## Start Provided information

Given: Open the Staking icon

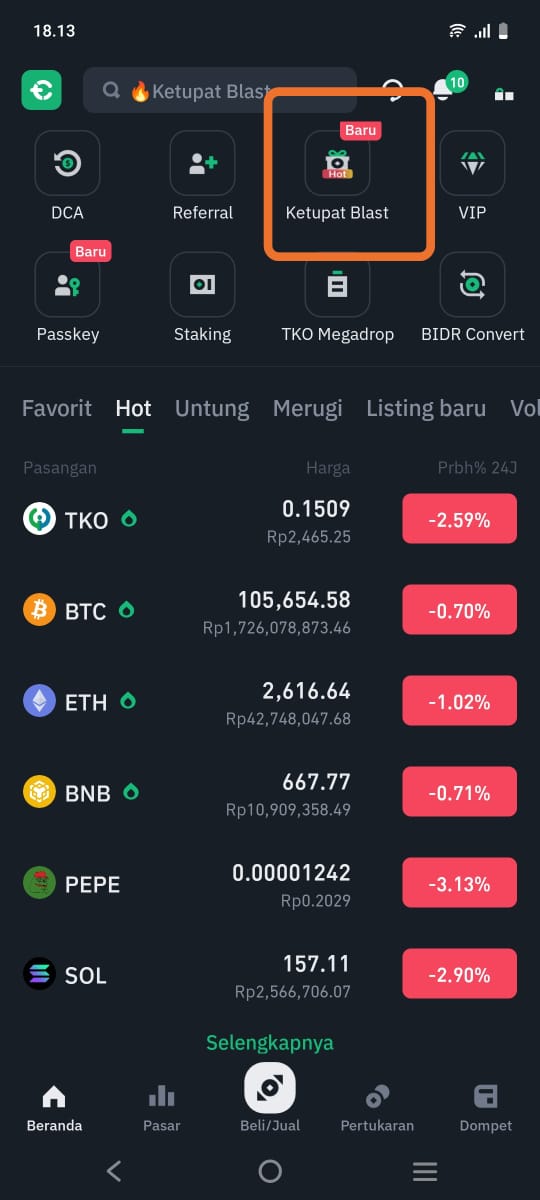Looking at the screenshot, I should pyautogui.click(x=202, y=284).
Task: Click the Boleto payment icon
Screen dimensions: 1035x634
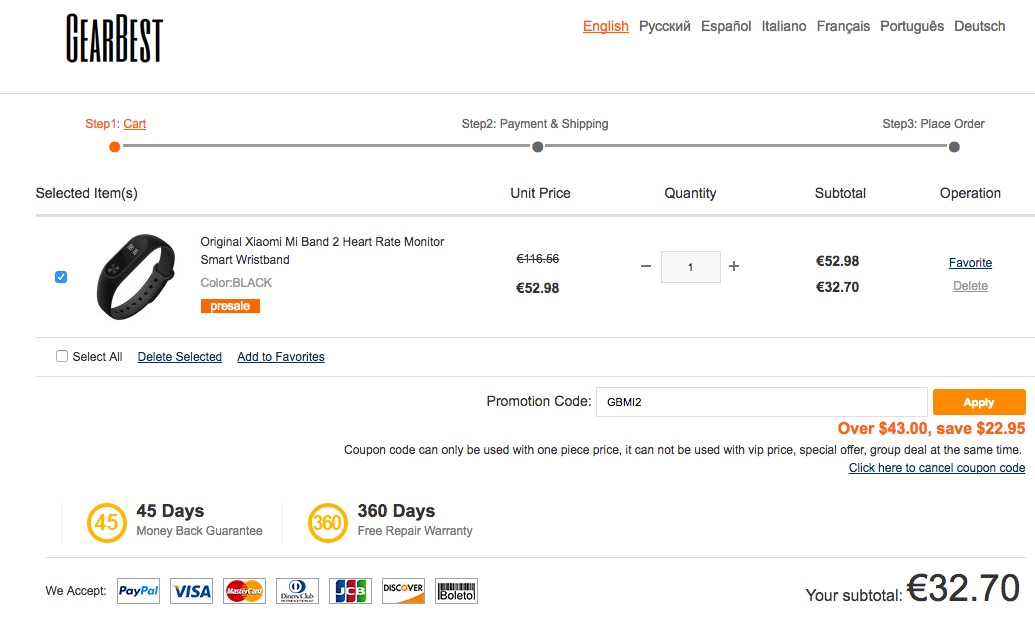Action: (x=456, y=591)
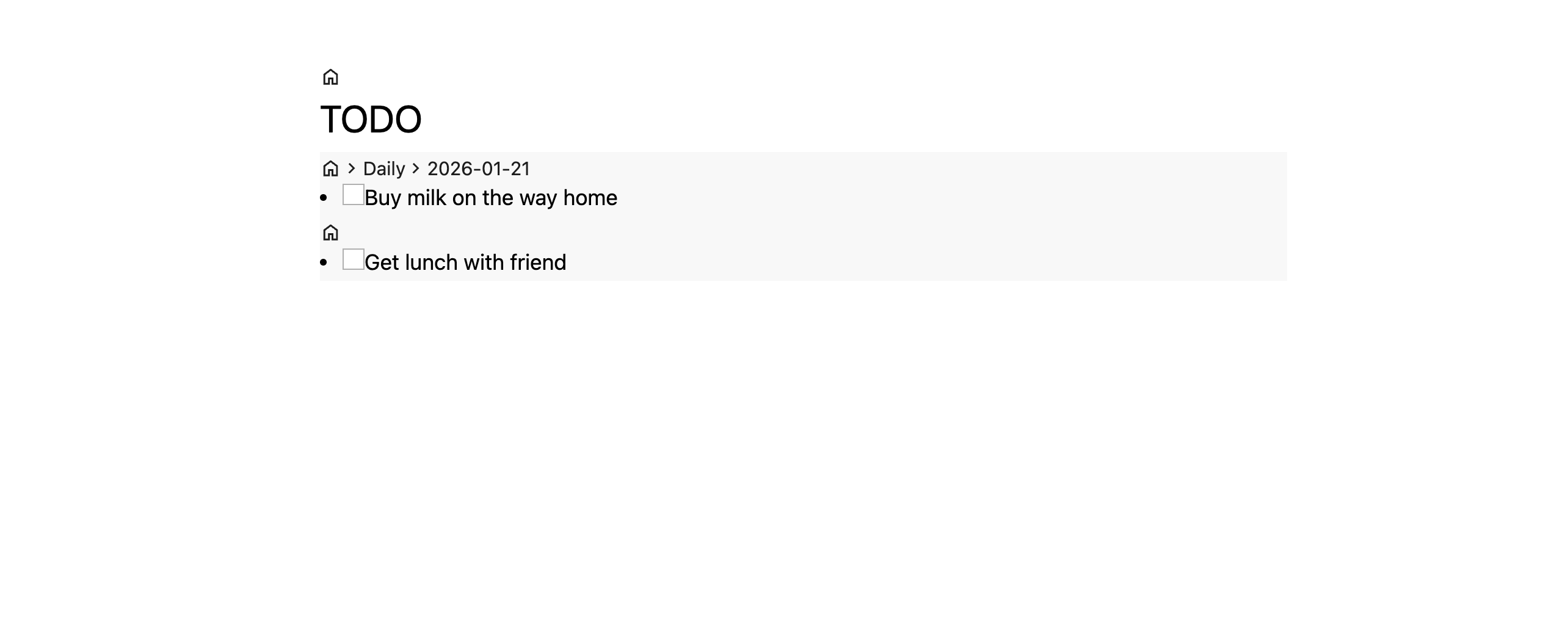Click the word 'milk' in the first task
The width and height of the screenshot is (1568, 641).
tap(426, 198)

## End Provided information

# Brief
Transcribe all of the material above verbatim, line for line, omitting the images.

# Finished task
Given: Open the Staking icon

Looking at the screenshot, I should pyautogui.click(x=202, y=284).
Task: Click the Boleto payment icon
Screen dimensions: 1035x634
Action: (x=456, y=591)
Click the word 'milk' in the first task
The width and height of the screenshot is (1568, 641).
tap(426, 198)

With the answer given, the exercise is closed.